§ DATA LISTING:
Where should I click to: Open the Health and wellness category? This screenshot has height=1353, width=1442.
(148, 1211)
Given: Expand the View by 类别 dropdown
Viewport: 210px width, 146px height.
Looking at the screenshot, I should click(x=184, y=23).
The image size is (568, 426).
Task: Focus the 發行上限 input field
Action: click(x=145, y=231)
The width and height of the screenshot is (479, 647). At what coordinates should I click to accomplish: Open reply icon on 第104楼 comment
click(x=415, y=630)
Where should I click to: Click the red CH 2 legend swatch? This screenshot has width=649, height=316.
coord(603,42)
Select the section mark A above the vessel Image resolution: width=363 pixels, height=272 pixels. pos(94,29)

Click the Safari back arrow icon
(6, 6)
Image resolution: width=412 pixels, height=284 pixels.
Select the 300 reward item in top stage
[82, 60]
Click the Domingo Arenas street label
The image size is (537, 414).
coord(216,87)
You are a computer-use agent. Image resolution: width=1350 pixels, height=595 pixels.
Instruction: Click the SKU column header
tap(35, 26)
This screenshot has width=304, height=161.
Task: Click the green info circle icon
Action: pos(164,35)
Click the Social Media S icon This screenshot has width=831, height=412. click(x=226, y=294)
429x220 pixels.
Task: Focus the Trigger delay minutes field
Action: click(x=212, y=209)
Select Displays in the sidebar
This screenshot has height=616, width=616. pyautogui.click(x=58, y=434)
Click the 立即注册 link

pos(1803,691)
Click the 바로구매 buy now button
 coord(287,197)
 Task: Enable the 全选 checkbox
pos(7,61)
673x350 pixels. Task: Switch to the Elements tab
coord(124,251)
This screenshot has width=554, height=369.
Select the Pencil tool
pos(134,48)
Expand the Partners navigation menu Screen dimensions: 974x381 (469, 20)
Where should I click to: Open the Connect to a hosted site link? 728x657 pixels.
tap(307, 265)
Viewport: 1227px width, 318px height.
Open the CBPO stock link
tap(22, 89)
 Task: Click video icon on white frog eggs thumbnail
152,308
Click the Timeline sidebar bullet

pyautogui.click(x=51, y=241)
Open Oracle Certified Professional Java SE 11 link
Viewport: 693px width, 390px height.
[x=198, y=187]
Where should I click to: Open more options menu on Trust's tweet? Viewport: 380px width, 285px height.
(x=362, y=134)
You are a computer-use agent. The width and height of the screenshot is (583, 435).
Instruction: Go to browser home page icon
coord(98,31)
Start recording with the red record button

§ INSTRUCTIONS TO FOLLOW: Please return the listing above unchanged, every line as it appears.

§ SOLUTION:
Where should I click to: Open the Health and wellness category? This screenshot has height=1353, width=1442.
(148, 1211)
Given: Expand the View by 类别 dropdown
Viewport: 210px width, 146px height.
Looking at the screenshot, I should click(x=184, y=23).
The image size is (568, 426).
Task: Focus the 發行上限 input field
Action: click(x=145, y=231)
The width and height of the screenshot is (479, 647). At what coordinates should I click to accomplish: Open reply icon on 第104楼 comment
click(x=415, y=630)
Where should I click to: Click the red CH 2 legend swatch? This screenshot has width=649, height=316.
coord(603,42)
Select the section mark A above the vessel Image resolution: width=363 pixels, height=272 pixels. pos(94,29)

Click the Safari back arrow icon
(6, 6)
Image resolution: width=412 pixels, height=284 pixels.
Select the 300 reward item in top stage
[82, 60]
Click the Domingo Arenas street label
The image size is (537, 414).
coord(216,87)
You are a computer-use agent. Image resolution: width=1350 pixels, height=595 pixels.
Instruction: Click the SKU column header
tap(35, 26)
This screenshot has width=304, height=161.
Task: Click the green info circle icon
Action: pos(164,35)
Click the Social Media S icon This screenshot has width=831, height=412. click(x=226, y=294)
429x220 pixels.
Task: Focus the Trigger delay minutes field
Action: click(x=212, y=209)
Select Displays in the sidebar
This screenshot has height=616, width=616. pyautogui.click(x=58, y=434)
Click the 立即注册 link

pos(1803,691)
Click the 바로구매 buy now button
 coord(287,197)
 Task: Enable the 全选 checkbox
pos(7,61)
673x350 pixels. Task: Switch to the Elements tab
coord(124,251)
This screenshot has width=554, height=369.
Select the Pencil tool
pos(134,48)
Expand the Partners navigation menu Screen dimensions: 974x381 (469, 20)
Where should I click to: Open the Connect to a hosted site link? 728x657 pixels.
tap(307, 265)
Viewport: 1227px width, 318px height.
Open the CBPO stock link
tap(22, 89)
 Task: Click video icon on white frog eggs thumbnail
152,308
Click the Timeline sidebar bullet

pyautogui.click(x=51, y=241)
Open Oracle Certified Professional Java SE 11 link
Viewport: 693px width, 390px height.
[x=198, y=187]
Where should I click to: Open more options menu on Trust's tweet? Viewport: 380px width, 285px height.
(x=362, y=134)
You are a computer-use agent. The width and height of the screenshot is (583, 435).
Instruction: Go to browser home page icon
coord(98,31)
Start recording with the red record button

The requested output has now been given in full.